Main problem with stealth aicraft is that they are expensive. USAF has a fleet of 186 F-22 fighters, of which only 123 are combat-coded, with additional 20 being backup aircraft inventory machines, and remaining being test and training assets. With availability rate of 63% and sortie rate of one sortie every two days, this means that the entire F-22 fleet can generate 40 sorties per day. Regardless of how good F-22 may be – and that too is up in the air – one aircraft can only be in one place at one time. USAF has only six understrength F-22 squadrons in operational status. While F-15/16 units have 24 primary authorized aircraft and 2 backup inventory jets, F-22 units have 21 PAA aircraft plus 2 BAI machines; the exception is Air National Guard’s sole F-22 squadron at Hickam AFB at Hawaii, which has 18 PAA and 2 BAI aircraft. But even to achieve that, USAF had to cut its test and training force to the bone. Pilots of Air Force Weapons School at Nellis AFB have to share their 13 F-22s with the 53rd Test and Evaluation Group; two squadrons sharing half-a-squadron worth of aircraft between them.
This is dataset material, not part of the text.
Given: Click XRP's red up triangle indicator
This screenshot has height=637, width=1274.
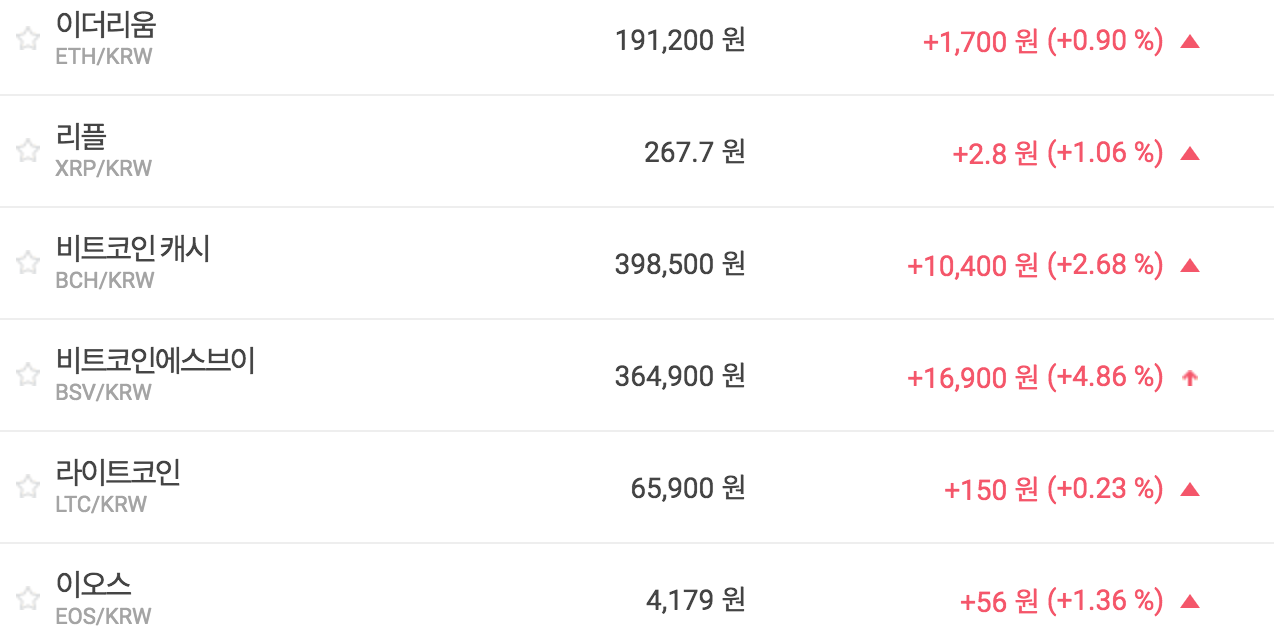Looking at the screenshot, I should pyautogui.click(x=1189, y=154).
Overall, it is not impossible to create a stealth air superiority fighter, as demonstrated already by F-22, PAK FA and J-20. However, doing so is not worth the money invested, and countries that do invest money in such projects are generally doing so as statements of a prestige. Stealth aircraft are a fad, much like battleships used to be, and wasting money on such ego trip projects may display one’s power and technological prowess, but is ultimately counterproductive. Even United States cannot afford the expenses of development, deployment and support of stealth fighters, but continue to do so at great cost (failling infrastructure included), simply to show off their power, and provide profit for overly influential corporations.
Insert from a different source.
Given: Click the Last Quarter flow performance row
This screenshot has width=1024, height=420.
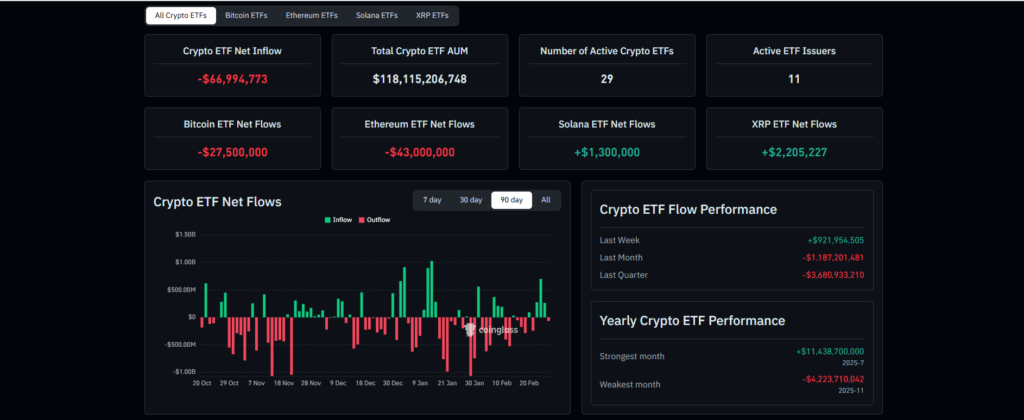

1^F-15C has similar dimensions to F-22, yet F-22 is 55% heavier (19.700 vs 12.700 kg). F-35 also has similar dimensions to F-16, yet it is 54% heavier (13.199 vs 8.573 kg). Su-35 has significantly larger dimensions than PAK FA (21,9×15,3×5,9 vs 19,8×13,95×4,74 m), yet is 500 kg lighter.
2^This is also why LPI techniques do not work (for long). Only about 1% of the emissions which reach the target aircraft get reflected towards the source. If, by chance, a technique could be discovered to near-perfectly reliably separate radar’s return emissions from the background noise, radars would indeed become almost undetectable to RWR, but such an advancement would also make any RCS reductions in aircraft meaningless as any return signal – no matter how meagre – would be correctly identified as belonging to radar itself.
Hrvatski Vojnik, Broj 8., Godina VI, Veljača 1996. (Croatian Soldier, No.8, Year VI., February 1996.)